When I use Aparapi with an AMD Radeon R7 450 graphics card with older drivers installed, the maximum value of the size parameter in the code below can be 268,435,455. Which corresponds to the 2D image size 16384 X 16384 = 268,435,456 (screenshot below). When I usually use the AMD Radeon RX 5700 XT graphics card, which also has a 2D image size of 16384 X 16384 = 268,435,456, I get this error: Total Local Kernel Size: Exceeds Maximum Allowed Local Kernel Size: 256 failed [ERROR] Failed to execute command That is size value cannot be greater than 256. Same issue with NVIDIA GeForce RTX 3060 Ti even though it has a 2D image size of 32768 X 32768 = 1,073,741,824. Tell me what could be the problem?
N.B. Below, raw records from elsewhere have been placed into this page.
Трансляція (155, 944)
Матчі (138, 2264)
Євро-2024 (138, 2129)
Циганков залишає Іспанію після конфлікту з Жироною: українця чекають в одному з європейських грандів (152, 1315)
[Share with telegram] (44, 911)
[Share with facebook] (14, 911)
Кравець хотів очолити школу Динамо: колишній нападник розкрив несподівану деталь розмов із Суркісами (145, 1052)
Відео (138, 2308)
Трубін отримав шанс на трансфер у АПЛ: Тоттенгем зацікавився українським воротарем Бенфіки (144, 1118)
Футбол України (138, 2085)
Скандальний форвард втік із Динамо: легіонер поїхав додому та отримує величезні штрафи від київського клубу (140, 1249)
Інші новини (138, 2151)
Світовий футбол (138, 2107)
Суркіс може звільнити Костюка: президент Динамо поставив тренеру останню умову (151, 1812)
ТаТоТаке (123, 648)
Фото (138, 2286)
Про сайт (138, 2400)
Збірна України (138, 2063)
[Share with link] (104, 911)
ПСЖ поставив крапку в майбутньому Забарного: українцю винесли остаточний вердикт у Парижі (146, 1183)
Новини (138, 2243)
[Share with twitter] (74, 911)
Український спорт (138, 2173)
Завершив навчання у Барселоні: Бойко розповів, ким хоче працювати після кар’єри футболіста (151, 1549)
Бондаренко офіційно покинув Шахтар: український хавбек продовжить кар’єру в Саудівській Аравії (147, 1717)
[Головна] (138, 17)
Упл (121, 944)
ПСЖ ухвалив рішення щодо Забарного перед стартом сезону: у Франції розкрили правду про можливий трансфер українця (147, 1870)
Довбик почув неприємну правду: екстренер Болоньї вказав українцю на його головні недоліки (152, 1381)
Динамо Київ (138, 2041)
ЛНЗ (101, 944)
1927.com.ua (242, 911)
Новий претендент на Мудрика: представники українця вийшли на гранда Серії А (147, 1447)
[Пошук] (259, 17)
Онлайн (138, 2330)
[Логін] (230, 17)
Why is code performance lower in this case on newer video cards?
Code:
int size = 268435455;
double[] a = new double[size];
double[] b = new double[size];
double[] c = new double[size];
for (int i = 0; i < size; i++)
{
a[i] = i;
b[i] = i;
}
Kernel kernel = new Kernel()
{
@Override
public void run()
{
int gid = getGlobalId();
c[gid] = a[gid] + b[gid];
}
};
kernel.execute(size);
kernel.dispose();
screen GPU Caps Viewer
AMD Radeon R7 450:
AMD Radeon RX 5700 XT:
NVIDIA GeForce RTX 3060 Ti:
ADDITION:
We managed to work around this problem in this way. If you use this code, the size can be greater than 256
Range range = Range.create2D(size, 1);
kernel.execute(range);
kernel.dispose();
But if the array is two-dimensional, as in this case, then for AMD Radeon RX 5700 XT Range.create 2D(size, 1) works with a size greater than 256, but not for NVIDIA GeForce RTX 3060 Ti. For NVIDIA GeForce RTX 3060 Ti still size more than 256 does not work.
Kernel kernel = new Kernel()
{
@Override
public void run()
{
int gid = getGlobalId();
for (int i = 0; i < size; i++)
{
c[i][gid] = a[i][gid] + b[i][gid];
}
}
}
Perhaps, for Aparapi AMD video cards are preferable to NVIDIA. Keep this in mind when buying a video card.